Bringing The Hardware And Windows To Its Limits

I like to experiment a lot which often leads to surprising results. Sometimes I compare performance engineering to quantum mechanics: In quantum mechanics a measurable value (observable) is not determined until the measurement is performed. I stretch quantum mechanics here and claim that you have bad performance if you never measure. Or to put it into another way:

The probability to get a well performing system without quantitative repeatable regular performance measurements is zero.

When you look deep enough you will find not so well known things. Memory allocation and access performance is such a topic which could span whole books because it is such a fundamental thing which most application developers are not aware of.

What do I mean with that? Lets perform an experiment:

  1. Allocate 2000MB of memory.
  2. Measure the access performance of every 4096th byte of the allocated memory.
  3. Repeat the measurement to get consistent results a second time.

Below is a small C++ application to do this:

#include <chrono>

class Stopwatch
{
public:
    Stopwatch()
    {
        _Start = std::chrono::high_resolution_clock::now();
    }

    void Start()
    {
        _Start = std::chrono::high_resolution_clock::now();
    }

    std::chrono::milliseconds Stop()
    {
        _Stop = std::chrono::high_resolution_clock::now();
        return std::chrono::duration_cast<std::chrono::milliseconds>(_Stop - _Start);
    }
private:
    std::chrono::high_resolution_clock::time_point _Start;
    std::chrono::high_resolution_clock::time_point _Stop;
};

#pragma optimize( "", off )
void Touch(void *p, size_t N)
{
    char *pB = (char *)p;
    char tmp;
    for (size_t i = 0; i < N; i += 4096)
    {
        tmp = pB[i];
    }

}
#pragma optimize("", on)

void main()
{
    const int NBytes = 2 * 1000 * 1024 * 1024; // 2000 MB of memory
    char *bytes = new char[NBytes];
    Stopwatch sw;
    Touch(bytes, NBytes );  // touch every 4096th byte
    auto ms = sw.Stop();
    printf("Did touch %d bytes in %lld ms\n", NBytes, ms.count());
    sw.Start();
    ms = sw.Stop();
    printf("Did touch 2 %d bytes in %lld ms\n", NBytes, ms.count());
}

When we execute it the numbers look promising

D:\>\MemAllocPerf\x64\Debug\MemAllocPerf.exe
Did touch 2097152000 bytes in 13 ms
Did touch 2 2097152000 bytes in 0 ms

13ms for the first access time and 0ms the second time. This is pretty good even for a debug build. For completeness lets execute the same thing as Release build because everyone tells you that you should never ever trust performance values from debug builds.

D:\>\MemAllocPerf\x64\Release\MemAllocPerf.exe
Did touch 2097152000 bytes in 377 ms
Did touch 2 2097152000 bytes in 0 ms

Second time still looks good but what has happened to the first time access performance? The release build has become 30 times slower! How can this be? Lets step though it with a debugger and check the memory consumption in Task Manager after the allocation but before we have touched the memory.

Debug

image

Release

image

Well that is interesting. Both versions have committed 2000 MB of memory but the debug version has it in its working set already. The release build consumes basically zero physical memory. Just in case you need quick recap what commit size and working set means:

  • Commit size is the amount of memory you did allocate with new, malloc, calloc, GlobalAlloc, …
  • Working Set is the physical memory the operating system has assigned to your process (real ram chip usage). The working set can be smaller because the operating system can page out data of your process to make room for other also memory hungry applications.

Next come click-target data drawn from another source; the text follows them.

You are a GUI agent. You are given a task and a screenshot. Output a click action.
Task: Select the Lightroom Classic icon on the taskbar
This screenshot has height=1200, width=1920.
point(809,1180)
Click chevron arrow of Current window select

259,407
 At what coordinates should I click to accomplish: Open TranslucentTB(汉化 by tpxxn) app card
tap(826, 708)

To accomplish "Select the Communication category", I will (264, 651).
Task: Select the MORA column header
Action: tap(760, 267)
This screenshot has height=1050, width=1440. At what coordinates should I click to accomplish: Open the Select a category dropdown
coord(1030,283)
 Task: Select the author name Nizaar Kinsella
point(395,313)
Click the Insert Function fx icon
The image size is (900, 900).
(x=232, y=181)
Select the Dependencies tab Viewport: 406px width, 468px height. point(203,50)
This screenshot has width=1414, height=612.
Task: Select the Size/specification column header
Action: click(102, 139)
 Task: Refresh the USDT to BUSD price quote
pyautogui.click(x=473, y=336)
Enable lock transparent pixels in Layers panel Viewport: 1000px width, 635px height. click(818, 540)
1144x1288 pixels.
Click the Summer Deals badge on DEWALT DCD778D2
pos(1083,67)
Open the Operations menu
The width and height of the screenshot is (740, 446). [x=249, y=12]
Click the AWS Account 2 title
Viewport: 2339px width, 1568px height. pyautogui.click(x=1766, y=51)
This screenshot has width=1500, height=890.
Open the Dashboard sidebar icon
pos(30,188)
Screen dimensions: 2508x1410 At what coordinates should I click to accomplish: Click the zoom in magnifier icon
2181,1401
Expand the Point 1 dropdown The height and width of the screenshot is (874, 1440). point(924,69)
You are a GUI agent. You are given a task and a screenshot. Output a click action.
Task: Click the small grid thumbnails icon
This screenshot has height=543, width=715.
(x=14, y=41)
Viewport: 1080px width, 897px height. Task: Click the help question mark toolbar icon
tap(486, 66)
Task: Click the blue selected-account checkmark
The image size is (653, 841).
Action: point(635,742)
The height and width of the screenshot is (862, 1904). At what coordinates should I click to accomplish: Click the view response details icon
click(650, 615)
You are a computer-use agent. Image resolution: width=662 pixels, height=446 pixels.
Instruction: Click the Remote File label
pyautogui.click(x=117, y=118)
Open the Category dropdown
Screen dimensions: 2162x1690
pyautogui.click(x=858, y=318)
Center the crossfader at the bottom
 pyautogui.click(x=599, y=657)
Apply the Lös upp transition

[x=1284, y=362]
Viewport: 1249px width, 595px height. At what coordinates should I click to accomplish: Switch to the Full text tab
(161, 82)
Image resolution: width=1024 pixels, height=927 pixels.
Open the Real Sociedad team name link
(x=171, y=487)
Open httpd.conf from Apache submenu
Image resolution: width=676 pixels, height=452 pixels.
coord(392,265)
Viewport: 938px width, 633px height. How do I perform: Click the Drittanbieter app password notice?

Ok so this means the OS did page out my data for the release build? Well no not in this case. There is a wrinkle to it. All operating systems try to be as lazy as possible to move the costs of memory allocation and usage at the latest time possible.

The Operating System View Of Memory Allocation And Access

When an allocation happens the OS first needs to check if the process has enough address space left for the allocation. This is especially true for x86 processes which can allocate only 4 GB of memory where we can run out of free addresses where to put our allocation because the memory is fragmented like below. We could allocate the memory but we have no address space hole big enough to satisfy the reservation request.

image

I have never seen that happen on x64 processes but it is a pretty common issue on x86 processes. This is called reserving memory in Windows lingo. Apart from checking if enough address space is available in the process nothing happens which is therefore a super fast operation.

The second stage is to commit memory. The new[], malloc functions will usually reserve and commit the memory in one go with a call to VirtualAlloc on Windows. This time the OS needs to do some further checks.

  • Check if allocation size > Commit Limit
    • The Commit Limit is the maximum memory all applications together can allocate. It is the sum of the physical memory + size of the page file.
  • If the page file has not a fixed size the OS might need to grow the page file for the requested memory which can take quite some time to ensure that the allocation request can be served from physical or page file baked memory.

After reserving the address space and committing the memory the OS guarantees that your newly allocated memory can be served by the OS either from the page file or (more likely and performant) from physical memory.

image

(RAM Image Source https://en.wikipedia.org/wiki/File:Laptop_RAM.jpg)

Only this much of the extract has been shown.